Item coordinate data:
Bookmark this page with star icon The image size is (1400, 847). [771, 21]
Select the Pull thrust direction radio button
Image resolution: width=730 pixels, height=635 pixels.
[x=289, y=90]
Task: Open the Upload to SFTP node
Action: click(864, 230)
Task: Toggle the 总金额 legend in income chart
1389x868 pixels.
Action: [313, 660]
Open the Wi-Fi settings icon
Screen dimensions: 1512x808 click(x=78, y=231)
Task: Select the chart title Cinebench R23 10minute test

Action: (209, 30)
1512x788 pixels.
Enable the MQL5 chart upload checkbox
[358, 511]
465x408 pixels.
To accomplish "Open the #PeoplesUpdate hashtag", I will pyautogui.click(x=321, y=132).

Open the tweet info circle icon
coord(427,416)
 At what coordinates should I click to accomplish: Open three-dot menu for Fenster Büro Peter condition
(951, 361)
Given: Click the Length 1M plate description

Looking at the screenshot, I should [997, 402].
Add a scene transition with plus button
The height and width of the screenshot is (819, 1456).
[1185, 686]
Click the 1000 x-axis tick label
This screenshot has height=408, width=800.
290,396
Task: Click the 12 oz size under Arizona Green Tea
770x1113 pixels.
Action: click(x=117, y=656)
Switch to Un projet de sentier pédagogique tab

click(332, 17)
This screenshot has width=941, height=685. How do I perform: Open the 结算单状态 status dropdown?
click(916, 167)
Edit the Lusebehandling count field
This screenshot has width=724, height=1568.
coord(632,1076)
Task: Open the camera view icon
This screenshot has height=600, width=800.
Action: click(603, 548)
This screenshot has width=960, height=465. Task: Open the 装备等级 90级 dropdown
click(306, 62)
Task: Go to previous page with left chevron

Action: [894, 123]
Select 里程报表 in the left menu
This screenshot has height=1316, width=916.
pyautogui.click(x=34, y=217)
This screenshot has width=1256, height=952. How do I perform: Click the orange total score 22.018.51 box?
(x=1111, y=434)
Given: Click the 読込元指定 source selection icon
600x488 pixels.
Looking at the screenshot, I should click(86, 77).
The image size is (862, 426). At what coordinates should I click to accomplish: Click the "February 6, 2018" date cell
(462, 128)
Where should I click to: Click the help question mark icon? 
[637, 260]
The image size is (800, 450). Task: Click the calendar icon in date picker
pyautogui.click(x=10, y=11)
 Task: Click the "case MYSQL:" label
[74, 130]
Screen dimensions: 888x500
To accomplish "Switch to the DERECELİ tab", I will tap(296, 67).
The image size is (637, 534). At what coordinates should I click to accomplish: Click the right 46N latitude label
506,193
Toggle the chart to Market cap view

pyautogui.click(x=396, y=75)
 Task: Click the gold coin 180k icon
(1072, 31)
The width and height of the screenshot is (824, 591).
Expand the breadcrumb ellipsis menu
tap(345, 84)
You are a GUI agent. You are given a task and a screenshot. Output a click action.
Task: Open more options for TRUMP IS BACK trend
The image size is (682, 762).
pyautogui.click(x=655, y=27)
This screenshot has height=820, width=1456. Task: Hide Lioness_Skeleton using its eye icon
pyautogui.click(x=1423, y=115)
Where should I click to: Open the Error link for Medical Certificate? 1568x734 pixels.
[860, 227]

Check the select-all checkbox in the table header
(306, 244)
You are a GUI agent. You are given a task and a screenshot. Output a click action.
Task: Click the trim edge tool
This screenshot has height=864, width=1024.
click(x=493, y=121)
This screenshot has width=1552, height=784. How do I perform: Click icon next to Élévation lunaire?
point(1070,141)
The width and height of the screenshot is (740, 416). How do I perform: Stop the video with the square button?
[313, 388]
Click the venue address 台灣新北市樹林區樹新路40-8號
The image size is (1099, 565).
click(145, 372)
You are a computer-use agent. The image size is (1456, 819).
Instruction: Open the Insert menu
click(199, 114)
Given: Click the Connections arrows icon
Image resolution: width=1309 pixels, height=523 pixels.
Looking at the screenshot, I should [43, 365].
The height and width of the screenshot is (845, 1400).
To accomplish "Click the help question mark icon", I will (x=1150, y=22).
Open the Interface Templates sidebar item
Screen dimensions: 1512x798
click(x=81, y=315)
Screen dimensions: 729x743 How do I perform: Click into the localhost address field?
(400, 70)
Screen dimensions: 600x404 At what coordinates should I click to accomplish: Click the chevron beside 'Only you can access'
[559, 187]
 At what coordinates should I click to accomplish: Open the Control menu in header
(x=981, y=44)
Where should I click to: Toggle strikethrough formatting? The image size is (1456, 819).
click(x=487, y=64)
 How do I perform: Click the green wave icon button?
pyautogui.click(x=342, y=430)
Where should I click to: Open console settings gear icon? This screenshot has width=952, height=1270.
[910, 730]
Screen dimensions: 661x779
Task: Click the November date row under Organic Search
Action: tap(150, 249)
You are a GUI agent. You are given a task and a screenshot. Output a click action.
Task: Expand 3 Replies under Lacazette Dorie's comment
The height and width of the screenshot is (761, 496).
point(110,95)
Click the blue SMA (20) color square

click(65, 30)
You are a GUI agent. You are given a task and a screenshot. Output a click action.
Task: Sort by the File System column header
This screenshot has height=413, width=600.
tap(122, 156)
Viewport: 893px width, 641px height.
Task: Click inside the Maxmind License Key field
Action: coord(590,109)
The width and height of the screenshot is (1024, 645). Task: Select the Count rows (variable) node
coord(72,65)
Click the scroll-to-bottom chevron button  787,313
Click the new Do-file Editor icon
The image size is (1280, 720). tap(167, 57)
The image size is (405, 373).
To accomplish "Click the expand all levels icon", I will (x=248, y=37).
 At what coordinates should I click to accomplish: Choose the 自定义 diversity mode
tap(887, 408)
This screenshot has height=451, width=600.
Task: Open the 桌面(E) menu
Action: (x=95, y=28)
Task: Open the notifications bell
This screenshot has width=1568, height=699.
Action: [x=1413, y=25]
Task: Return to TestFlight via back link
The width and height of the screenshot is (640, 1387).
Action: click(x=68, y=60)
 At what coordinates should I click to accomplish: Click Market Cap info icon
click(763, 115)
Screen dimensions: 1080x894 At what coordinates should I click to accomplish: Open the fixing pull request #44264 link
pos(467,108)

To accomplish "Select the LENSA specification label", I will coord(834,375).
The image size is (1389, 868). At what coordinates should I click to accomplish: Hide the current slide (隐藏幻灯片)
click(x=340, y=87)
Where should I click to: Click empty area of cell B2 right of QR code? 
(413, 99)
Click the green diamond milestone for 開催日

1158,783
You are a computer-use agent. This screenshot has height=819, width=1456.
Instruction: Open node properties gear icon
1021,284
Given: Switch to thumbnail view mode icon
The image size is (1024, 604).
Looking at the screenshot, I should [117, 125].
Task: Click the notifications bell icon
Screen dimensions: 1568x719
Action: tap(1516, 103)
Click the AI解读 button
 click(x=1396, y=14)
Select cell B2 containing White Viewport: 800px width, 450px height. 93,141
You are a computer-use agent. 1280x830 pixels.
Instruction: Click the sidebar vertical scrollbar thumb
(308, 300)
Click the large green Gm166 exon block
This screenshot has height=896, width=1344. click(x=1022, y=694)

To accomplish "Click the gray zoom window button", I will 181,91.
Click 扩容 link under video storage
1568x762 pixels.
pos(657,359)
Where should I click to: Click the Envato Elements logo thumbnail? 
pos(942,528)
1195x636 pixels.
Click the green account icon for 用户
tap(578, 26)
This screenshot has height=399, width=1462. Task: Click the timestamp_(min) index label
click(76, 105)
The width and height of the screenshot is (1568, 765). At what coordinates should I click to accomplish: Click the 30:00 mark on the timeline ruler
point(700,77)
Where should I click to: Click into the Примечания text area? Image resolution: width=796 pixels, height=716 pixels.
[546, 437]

GIVEN REQUEST
Render every line of the records above as a Markdown table with the columns "Row" and "Line". Number the rows in order, and leave out blank lines.

RESPONSE BELOW
| Row | Line |
|---|---|
| 1 | Bookmark this page with star icon The image size is (1400, 847). [771, 21] |
| 2 | Select the Pull thrust direction radio button |
| 3 | Image resolution: width=730 pixels, height=635 pixels. |
| 4 | [x=289, y=90] |
| 5 | Task: Open the Upload to SFTP node |
| 6 | Action: click(864, 230) |
| 7 | Task: Toggle the 总金额 legend in income chart |
| 8 | 1389x868 pixels. |
| 9 | Action: [313, 660] |
| 10 | Open the Wi-Fi settings icon |
| 11 | Screen dimensions: 1512x808 click(x=78, y=231) |
| 12 | Task: Select the chart title Cinebench R23 10minute test |
| 13 | Action: (209, 30) |
| 14 | 1512x788 pixels. |
| 15 | Enable the MQL5 chart upload checkbox |
| 16 | [358, 511] |
| 17 | 465x408 pixels. |
| 18 | To accomplish "Open the #PeoplesUpdate hashtag", I will pyautogui.click(x=321, y=132). |
| 19 | Open the tweet info circle icon |
| 20 | coord(427,416) |
| 21 |  At what coordinates should I click to accomplish: Open three-dot menu for Fenster Büro Peter condition |
| 22 | (951, 361) |
| 23 | Given: Click the Length 1M plate description |
| 24 | Looking at the screenshot, I should [997, 402]. |
| 25 | Add a scene transition with plus button |
| 26 | The height and width of the screenshot is (819, 1456). |
| 27 | [1185, 686] |
| 28 | Click the 1000 x-axis tick label |
| 29 | This screenshot has height=408, width=800. |
| 30 | 290,396 |
| 31 | Task: Click the 12 oz size under Arizona Green Tea |
| 32 | 770x1113 pixels. |
| 33 | Action: click(x=117, y=656) |
| 34 | Switch to Un projet de sentier pédagogique tab |
| 35 | click(332, 17) |
| 36 | This screenshot has width=941, height=685. How do I perform: Open the 结算单状态 status dropdown? |
| 37 | click(916, 167) |
| 38 | Edit the Lusebehandling count field |
| 39 | This screenshot has width=724, height=1568. |
| 40 | coord(632,1076) |
| 41 | Task: Open the camera view icon |
| 42 | This screenshot has height=600, width=800. |
| 43 | Action: click(603, 548) |
| 44 | This screenshot has width=960, height=465. Task: Open the 装备等级 90级 dropdown |
| 45 | click(306, 62) |
| 46 | Task: Go to previous page with left chevron |
| 47 | Action: [894, 123] |
| 48 | Select 里程报表 in the left menu |
| 49 | This screenshot has height=1316, width=916. |
| 50 | pyautogui.click(x=34, y=217) |
| 51 | This screenshot has width=1256, height=952. How do I perform: Click the orange total score 22.018.51 box? |
| 52 | (x=1111, y=434) |
| 53 | Given: Click the 読込元指定 source selection icon |
| 54 | 600x488 pixels. |
| 55 | Looking at the screenshot, I should click(86, 77). |
| 56 | The image size is (862, 426). At what coordinates should I click to accomplish: Click the "February 6, 2018" date cell |
| 57 | (462, 128) |
| 58 | Where should I click to: Click the help question mark icon?  |
| 59 | [637, 260] |
| 60 | The image size is (800, 450). Task: Click the calendar icon in date picker |
| 61 | pyautogui.click(x=10, y=11) |
| 62 |  Task: Click the "case MYSQL:" label |
| 63 | [74, 130] |
| 64 | Screen dimensions: 888x500 |
| 65 | To accomplish "Switch to the DERECELİ tab", I will tap(296, 67). |
| 66 | The image size is (637, 534). At what coordinates should I click to accomplish: Click the right 46N latitude label |
| 67 | 506,193 |
| 68 | Toggle the chart to Market cap view |
| 69 | pyautogui.click(x=396, y=75) |
| 70 |  Task: Click the gold coin 180k icon |
| 71 | (1072, 31) |
| 72 | The width and height of the screenshot is (824, 591). |
| 73 | Expand the breadcrumb ellipsis menu |
| 74 | tap(345, 84) |
| 75 | You are a GUI agent. You are given a task and a screenshot. Output a click action. |
| 76 | Task: Open more options for TRUMP IS BACK trend |
| 77 | The image size is (682, 762). |
| 78 | pyautogui.click(x=655, y=27) |
| 79 | This screenshot has height=820, width=1456. Task: Hide Lioness_Skeleton using its eye icon |
| 80 | pyautogui.click(x=1423, y=115) |
| 81 | Where should I click to: Open the Error link for Medical Certificate? 1568x734 pixels. |
| 82 | [860, 227] |
| 83 | Check the select-all checkbox in the table header |
| 84 | (306, 244) |
| 85 | You are a GUI agent. You are given a task and a screenshot. Output a click action. |
| 86 | Task: Click the trim edge tool |
| 87 | This screenshot has height=864, width=1024. |
| 88 | click(x=493, y=121) |
| 89 | This screenshot has width=1552, height=784. How do I perform: Click icon next to Élévation lunaire? |
| 90 | point(1070,141) |
| 91 | The width and height of the screenshot is (740, 416). How do I perform: Stop the video with the square button? |
| 92 | [313, 388] |
| 93 | Click the venue address 台灣新北市樹林區樹新路40-8號 |
| 94 | The image size is (1099, 565). |
| 95 | click(145, 372) |
| 96 | You are a computer-use agent. The image size is (1456, 819). |
| 97 | Instruction: Open the Insert menu |
| 98 | click(199, 114) |
| 99 | Given: Click the Connections arrows icon |
| 100 | Image resolution: width=1309 pixels, height=523 pixels. |
| 101 | Looking at the screenshot, I should [43, 365]. |
| 102 | The height and width of the screenshot is (845, 1400). |
| 103 | To accomplish "Click the help question mark icon", I will (x=1150, y=22). |
| 104 | Open the Interface Templates sidebar item |
| 105 | Screen dimensions: 1512x798 |
| 106 | click(x=81, y=315) |
| 107 | Screen dimensions: 729x743 How do I perform: Click into the localhost address field? |
| 108 | (400, 70) |
| 109 | Screen dimensions: 600x404 At what coordinates should I click to accomplish: Click the chevron beside 'Only you can access' |
| 110 | [559, 187] |
| 111 |  At what coordinates should I click to accomplish: Open the Control menu in header |
| 112 | (x=981, y=44) |
| 113 | Where should I click to: Toggle strikethrough formatting? The image size is (1456, 819). |
| 114 | click(x=487, y=64) |
| 115 |  How do I perform: Click the green wave icon button? |
| 116 | pyautogui.click(x=342, y=430) |
| 117 | Where should I click to: Open console settings gear icon? This screenshot has width=952, height=1270. |
| 118 | [910, 730] |
| 119 | Screen dimensions: 661x779 |
| 120 | Task: Click the November date row under Organic Search |
| 121 | Action: tap(150, 249) |
| 122 | You are a GUI agent. You are given a task and a screenshot. Output a click action. |
| 123 | Task: Expand 3 Replies under Lacazette Dorie's comment |
| 124 | The height and width of the screenshot is (761, 496). |
| 125 | point(110,95) |
| 126 | Click the blue SMA (20) color square |
| 127 | click(65, 30) |
| 128 | You are a GUI agent. You are given a task and a screenshot. Output a click action. |
| 129 | Task: Sort by the File System column header |
| 130 | This screenshot has height=413, width=600. |
| 131 | tap(122, 156) |
| 132 | Viewport: 893px width, 641px height. |
| 133 | Task: Click inside the Maxmind License Key field |
| 134 | Action: coord(590,109) |
| 135 | The width and height of the screenshot is (1024, 645). Task: Select the Count rows (variable) node |
| 136 | coord(72,65) |
| 137 | Click the scroll-to-bottom chevron button  787,313 |
| 138 | Click the new Do-file Editor icon |
| 139 | The image size is (1280, 720). tap(167, 57) |
| 140 | The image size is (405, 373). |
| 141 | To accomplish "Click the expand all levels icon", I will (x=248, y=37). |
| 142 |  At what coordinates should I click to accomplish: Choose the 自定义 diversity mode |
| 143 | tap(887, 408) |
| 144 | This screenshot has height=451, width=600. |
| 145 | Task: Open the 桌面(E) menu |
| 146 | Action: (x=95, y=28) |
| 147 | Task: Open the notifications bell |
| 148 | This screenshot has width=1568, height=699. |
| 149 | Action: [x=1413, y=25] |
| 150 | Task: Return to TestFlight via back link |
| 151 | The width and height of the screenshot is (640, 1387). |
| 152 | Action: click(x=68, y=60) |
| 153 |  At what coordinates should I click to accomplish: Click Market Cap info icon |
| 154 | click(763, 115) |
| 155 | Screen dimensions: 1080x894 At what coordinates should I click to accomplish: Open the fixing pull request #44264 link |
| 156 | pos(467,108) |
| 157 | To accomplish "Select the LENSA specification label", I will coord(834,375). |
| 158 | The image size is (1389, 868). At what coordinates should I click to accomplish: Hide the current slide (隐藏幻灯片) |
| 159 | click(x=340, y=87) |
| 160 | Where should I click to: Click empty area of cell B2 right of QR code?  |
| 161 | (413, 99) |
| 162 | Click the green diamond milestone for 開催日 |
| 163 | 1158,783 |
| 164 | You are a computer-use agent. This screenshot has height=819, width=1456. |
| 165 | Instruction: Open node properties gear icon |
| 166 | 1021,284 |
| 167 | Given: Switch to thumbnail view mode icon |
| 168 | The image size is (1024, 604). |
| 169 | Looking at the screenshot, I should [117, 125]. |
| 170 | Task: Click the notifications bell icon |
| 171 | Screen dimensions: 1568x719 |
| 172 | Action: tap(1516, 103) |
| 173 | Click the AI解读 button |
| 174 |  click(x=1396, y=14) |
| 175 | Select cell B2 containing White Viewport: 800px width, 450px height. 93,141 |
| 176 | You are a computer-use agent. 1280x830 pixels. |
| 177 | Instruction: Click the sidebar vertical scrollbar thumb |
| 178 | (308, 300) |
| 179 | Click the large green Gm166 exon block |
| 180 | This screenshot has height=896, width=1344. click(x=1022, y=694) |
| 181 | To accomplish "Click the gray zoom window button", I will 181,91. |
| 182 | Click 扩容 link under video storage |
| 183 | 1568x762 pixels. |
| 184 | pos(657,359) |
| 185 | Where should I click to: Click the Envato Elements logo thumbnail?  |
| 186 | pos(942,528) |
| 187 | 1195x636 pixels. |
| 188 | Click the green account icon for 用户 |
| 189 | tap(578, 26) |
| 190 | This screenshot has height=399, width=1462. Task: Click the timestamp_(min) index label |
| 191 | click(76, 105) |
| 192 | The width and height of the screenshot is (1568, 765). At what coordinates should I click to accomplish: Click the 30:00 mark on the timeline ruler |
| 193 | point(700,77) |
| 194 | Where should I click to: Click into the Примечания text area? Image resolution: width=796 pixels, height=716 pixels. |
| 195 | [546, 437] |